> **TRY IT**:
Exactly and only the lines below from the one containing "The image size is (1390, 868)." down to the one containing "the Energy acc." are wanted, both included; please exclude every picture.

(RECORDS PROVIDED begins)

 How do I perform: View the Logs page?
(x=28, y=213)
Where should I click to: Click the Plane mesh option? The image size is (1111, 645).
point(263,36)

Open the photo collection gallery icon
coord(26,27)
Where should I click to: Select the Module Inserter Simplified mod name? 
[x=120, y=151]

(RECORDS PROVIDED ends)
(RECORDS PROVIDED begins)

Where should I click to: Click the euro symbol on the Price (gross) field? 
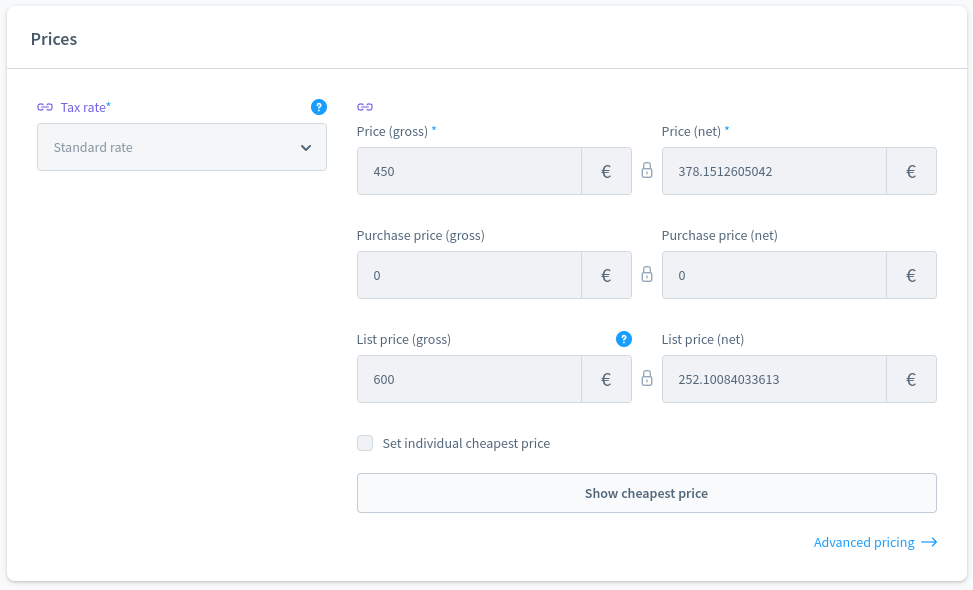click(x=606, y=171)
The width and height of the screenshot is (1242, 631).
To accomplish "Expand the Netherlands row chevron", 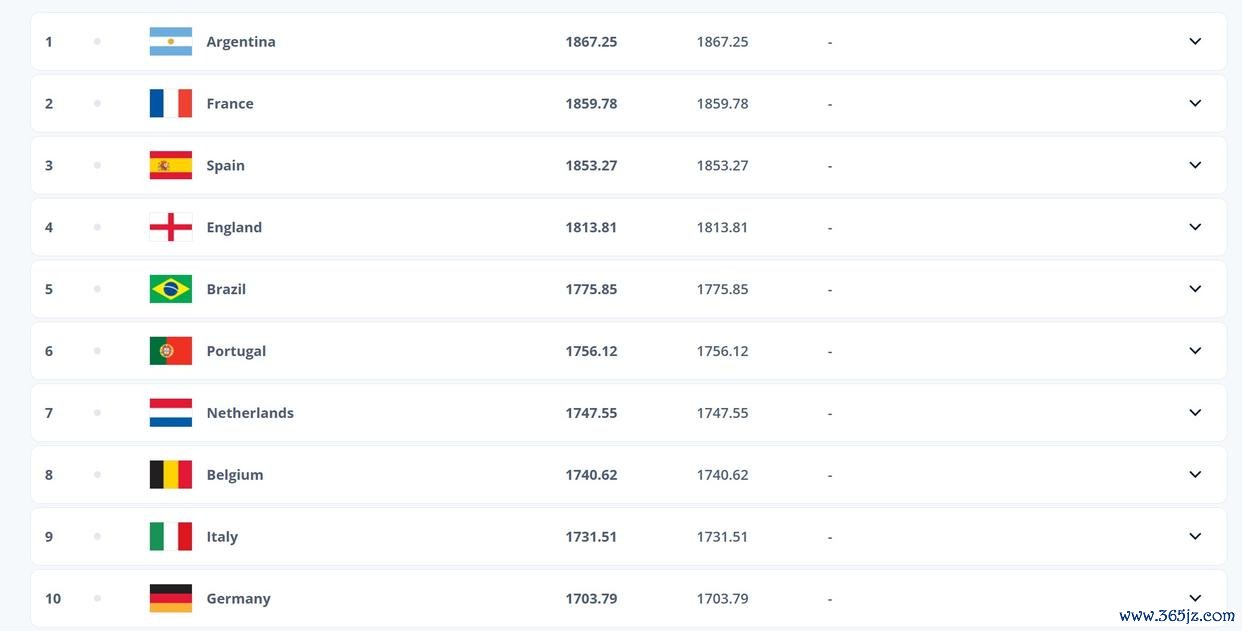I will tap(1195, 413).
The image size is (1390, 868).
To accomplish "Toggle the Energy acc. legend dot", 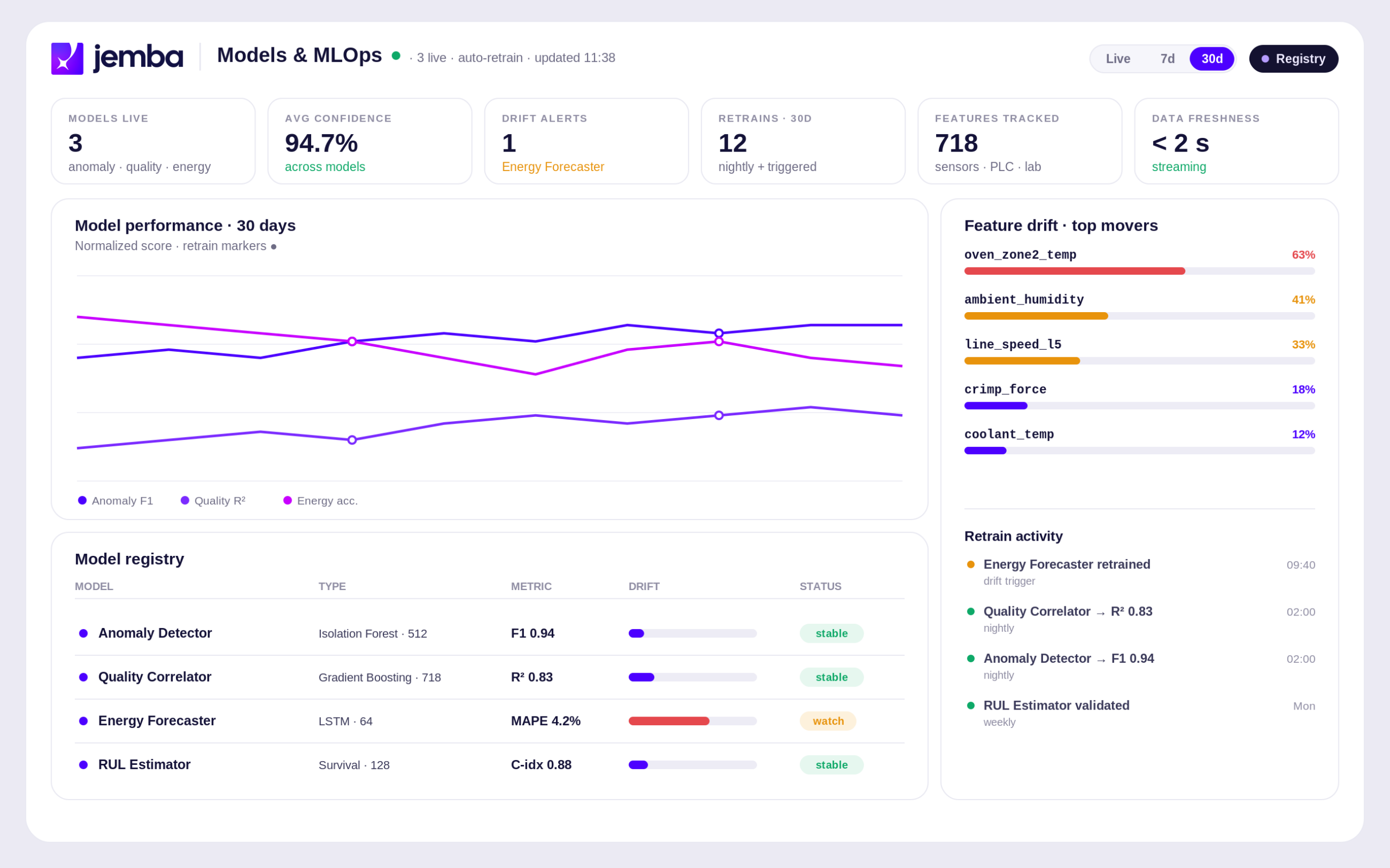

(RECORDS PROVIDED ends)

> **COMPLETED EXERCISE**:
The image size is (1390, 868).
To accomplish "Toggle the Energy acc. legend dot", 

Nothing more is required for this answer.